Un programme de relocalisation permet aux enfants réfugiés non accompagnés de sortir de la rue en Grèce et de commencer une nouvelle vie ailleurs en Europe
Un programme de relocalisation permet aux enfants réfugiés non accompagnés de sortir de la rue en Grèce et de commencer une nouvelle vie ailleurs en Europe
*Abed n'avait que 11 ans lorsqu'il a quitté ses parents et ses frères et sœurs en Iran pour entamer un long et dangereux périple vers l'Europe.
Sa famille avait fui l'Afghanistan, leur pays d'origine, pour se réfugier en Iran, mais ils n'avaient pas de permis de séjour et vivaient dans la crainte constante d'être expulsés.

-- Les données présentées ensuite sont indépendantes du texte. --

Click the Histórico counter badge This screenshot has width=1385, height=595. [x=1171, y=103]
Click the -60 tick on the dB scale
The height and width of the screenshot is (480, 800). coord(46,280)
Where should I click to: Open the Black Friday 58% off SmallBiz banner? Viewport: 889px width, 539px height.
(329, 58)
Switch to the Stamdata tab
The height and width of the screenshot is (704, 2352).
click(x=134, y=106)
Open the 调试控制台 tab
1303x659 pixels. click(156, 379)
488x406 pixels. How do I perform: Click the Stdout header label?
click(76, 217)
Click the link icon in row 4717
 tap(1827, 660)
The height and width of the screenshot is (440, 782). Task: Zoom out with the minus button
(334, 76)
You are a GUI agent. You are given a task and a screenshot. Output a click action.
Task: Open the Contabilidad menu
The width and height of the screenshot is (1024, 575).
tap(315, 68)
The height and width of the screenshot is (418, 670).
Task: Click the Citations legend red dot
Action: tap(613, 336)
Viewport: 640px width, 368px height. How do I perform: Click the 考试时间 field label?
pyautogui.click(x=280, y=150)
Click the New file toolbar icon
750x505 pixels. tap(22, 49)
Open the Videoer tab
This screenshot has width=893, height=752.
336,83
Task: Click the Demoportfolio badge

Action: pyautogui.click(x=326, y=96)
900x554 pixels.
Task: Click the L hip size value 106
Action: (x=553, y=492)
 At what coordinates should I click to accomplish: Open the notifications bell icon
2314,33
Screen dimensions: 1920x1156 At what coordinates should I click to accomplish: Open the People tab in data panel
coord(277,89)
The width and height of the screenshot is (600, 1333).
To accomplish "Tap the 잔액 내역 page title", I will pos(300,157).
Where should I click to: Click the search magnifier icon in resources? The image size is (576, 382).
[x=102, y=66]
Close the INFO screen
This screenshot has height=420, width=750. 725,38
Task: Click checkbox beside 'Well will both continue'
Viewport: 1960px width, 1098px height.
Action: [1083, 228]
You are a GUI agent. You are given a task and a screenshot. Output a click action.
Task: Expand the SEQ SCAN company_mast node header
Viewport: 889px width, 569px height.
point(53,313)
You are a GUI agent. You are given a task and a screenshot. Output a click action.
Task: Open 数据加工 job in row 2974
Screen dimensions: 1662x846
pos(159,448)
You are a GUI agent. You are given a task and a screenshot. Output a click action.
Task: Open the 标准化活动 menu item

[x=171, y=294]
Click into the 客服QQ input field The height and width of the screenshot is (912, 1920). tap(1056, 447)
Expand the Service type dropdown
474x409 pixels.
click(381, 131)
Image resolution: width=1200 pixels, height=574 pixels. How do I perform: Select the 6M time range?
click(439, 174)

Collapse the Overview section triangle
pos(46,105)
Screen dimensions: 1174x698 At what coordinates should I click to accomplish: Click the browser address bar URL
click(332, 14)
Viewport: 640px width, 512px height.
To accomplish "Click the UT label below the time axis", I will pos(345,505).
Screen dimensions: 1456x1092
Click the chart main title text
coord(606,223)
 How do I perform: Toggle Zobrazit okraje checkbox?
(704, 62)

Sans papiers, ils ne pouvaient pas accéder aux services de base comme l'éducation pour Abed et ses frères et sœurs, par exemple.
Au départ, il a voyagé avec un oncle. Ils se déplaçaient à pied après la tombée de la nuit. Un jour, ils ont dû fuir pour échapper à des coups de feu et à l'emprisonnement. Lorsqu'ils sont finalement arrivés en Turquie, ils ont passé des mois à vivre dans des conditions de promiscuité sur ordre des passeurs.
Il leur a fallu quatre tentatives pour réussir à traverser la mer Égée entre la Turquie et la Grèce. « Nous avons dû prendre un bateau depuis la Turquie avec 40 personnes », se souvient Abed. « C'était tellement effrayant. »
Abed est finalement arrivé sur l'île de Lesbos en 2019. À ce moment-là, son oncle l'a laissé se débrouiller seul. Il est ainsi devenu l'un des plus de 1000 enfants demandeurs d'asile non accompagnés présents en Grèce à l'époque. Ils étaient soit sans abri, soit vivaient seuls dans des conditions précaires dans les camps.
Non enregistrés et vivant en dehors du système officiel, certains cueillaient des fruits ou vendaient des cigarettes de contrebande pour survivre. D'autres ont été victimes d'exploitation sexuelle ou d'autres formes d'abus, et nombre d'entre eux étaient détenus par les autorités.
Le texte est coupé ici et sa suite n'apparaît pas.